File:
[gforth] /
gforth /
INSTALL
Revision
1.10:
download - view:
text,
annotated -
select for diffs
Wed Oct 11 19:39:31 1995 UTC (28 years, 5 months ago) by
anton
Branches:
MAIN
CVS tags:
HEAD
Now gforth.fi is a nonrelocatable image containing all of startup.fs etc.
savesystem now saves `included-files', too (so require does not start from
scratch)
added/fixed stack effect and wordset documentation for many words in kernal.fs
some reformatting in kernal.fs
fixed some wordset info in primitives
added strsignal
You need gcc version 2.0 or later to compile gforth.
First, type
./configure
configure has the following useful parameters:
--prefix=PREFIX install architecture-independent files in PREFIX
[default: /usr/local]
--exec-prefix=PREFIX install architecture-dependent files in PREFIX
[default: same as prefix]
--enable-force-reg Use explicit register declarations if they appear in
the machine.h file. This can cause a good speedup,
but also incorrect code with some gcc versions on
some processors (default disabled).

Dataset records:
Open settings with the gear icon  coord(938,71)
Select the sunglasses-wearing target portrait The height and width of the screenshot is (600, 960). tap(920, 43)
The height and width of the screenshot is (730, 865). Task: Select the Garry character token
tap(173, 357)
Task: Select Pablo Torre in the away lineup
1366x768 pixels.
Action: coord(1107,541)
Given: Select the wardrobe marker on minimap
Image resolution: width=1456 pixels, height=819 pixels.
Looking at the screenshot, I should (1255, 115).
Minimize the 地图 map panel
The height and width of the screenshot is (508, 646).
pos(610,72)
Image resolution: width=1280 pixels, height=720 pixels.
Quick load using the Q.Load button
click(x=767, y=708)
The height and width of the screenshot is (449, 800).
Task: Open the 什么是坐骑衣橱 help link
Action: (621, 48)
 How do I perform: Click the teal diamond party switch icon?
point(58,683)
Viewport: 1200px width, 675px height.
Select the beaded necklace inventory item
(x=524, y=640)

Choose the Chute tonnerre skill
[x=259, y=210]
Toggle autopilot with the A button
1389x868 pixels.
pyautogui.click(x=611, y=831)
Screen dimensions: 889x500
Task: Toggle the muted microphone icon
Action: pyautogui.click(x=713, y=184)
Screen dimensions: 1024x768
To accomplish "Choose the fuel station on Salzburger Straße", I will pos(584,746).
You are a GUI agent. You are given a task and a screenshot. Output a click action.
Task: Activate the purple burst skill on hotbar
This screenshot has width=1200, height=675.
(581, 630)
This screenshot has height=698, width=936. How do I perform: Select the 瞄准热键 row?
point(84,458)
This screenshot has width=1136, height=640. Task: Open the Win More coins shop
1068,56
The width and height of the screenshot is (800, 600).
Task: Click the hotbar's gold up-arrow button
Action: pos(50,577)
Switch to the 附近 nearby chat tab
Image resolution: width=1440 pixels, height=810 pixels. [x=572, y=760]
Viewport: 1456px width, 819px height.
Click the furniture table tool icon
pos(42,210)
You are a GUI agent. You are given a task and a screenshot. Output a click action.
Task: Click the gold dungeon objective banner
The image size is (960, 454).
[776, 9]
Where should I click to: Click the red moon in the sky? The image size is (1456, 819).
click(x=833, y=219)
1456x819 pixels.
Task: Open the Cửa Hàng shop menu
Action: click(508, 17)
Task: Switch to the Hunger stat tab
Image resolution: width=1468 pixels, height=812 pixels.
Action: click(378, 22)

[REQUIREMENTS]
a: Reproduce the gforth INSTALL page word for word, starting with "First, type" and going on through "processors (default disabled).".
b: Answer these questions using the gforth INSTALL page:
(i) Which version of gcc is needed to compile gforth?
(ii) What is the default value of the --prefix parameter for configure?
(iii) Who is listed as the author of revision 1.10?
c: Pick up the gforth INSTALL page after its last line and keep writing it.
The data play no part in this.

[ANSWERS FOR THIS EXERCISE]
a:
First, type
./configure
configure has the following useful parameters:
--prefix=PREFIX install architecture-independent files in PREFIX
[default: /usr/local]
--exec-prefix=PREFIX install architecture-dependent files in PREFIX
[default: same as prefix]
--enable-force-reg Use explicit register declarations if they appear in
the machine.h file. This can cause a good speedup,
but also incorrect code with some gcc versions on
some processors (default disabled).

b:
(i) gcc version 2.0 or later
(ii) /usr/local
(iii) anton

c:
--enable-direct-threaded Force direct threading. This may not work on
some machines and may cause slowdown on others.
(default processor-dependent)
--enable-indirect-threaded Force indirect threading. This can cause a
slowdown on some machines.
(default processor-dependent)
--with-debug specifies option -g to compile with debug info (default)
--without-debug omits the -g switch and creates smaller images on
machines where strip has problems with gcc style
debugging informations.
--help: tells you about other parameters.
If you don't like the defaults for the installation directories, you
should override them already during configure. E.g., if you want to
install in the /gnu hierarchy instead of in the default /usr/local
hirarchy, say
./configure --prefix=/gnu
After, configuration, type
make
If your make has trouble with the Makefile, "make gforth" might work.
If your installed gcc isn't called "gcc" (e.g., called "gcc-2.6.1"), type
make GCC=<whatever you call your gcc>
instead.
Now you can check whether your shiny new Forth system works. Say
make test
To make the documentation, type
make -k gforth.info gforth.ps html
If everything is allright, you may want to install gforth. Type
make install
You have to make an entry in the info directory file manually. Also,
you have to install gforth.ps and html yourself.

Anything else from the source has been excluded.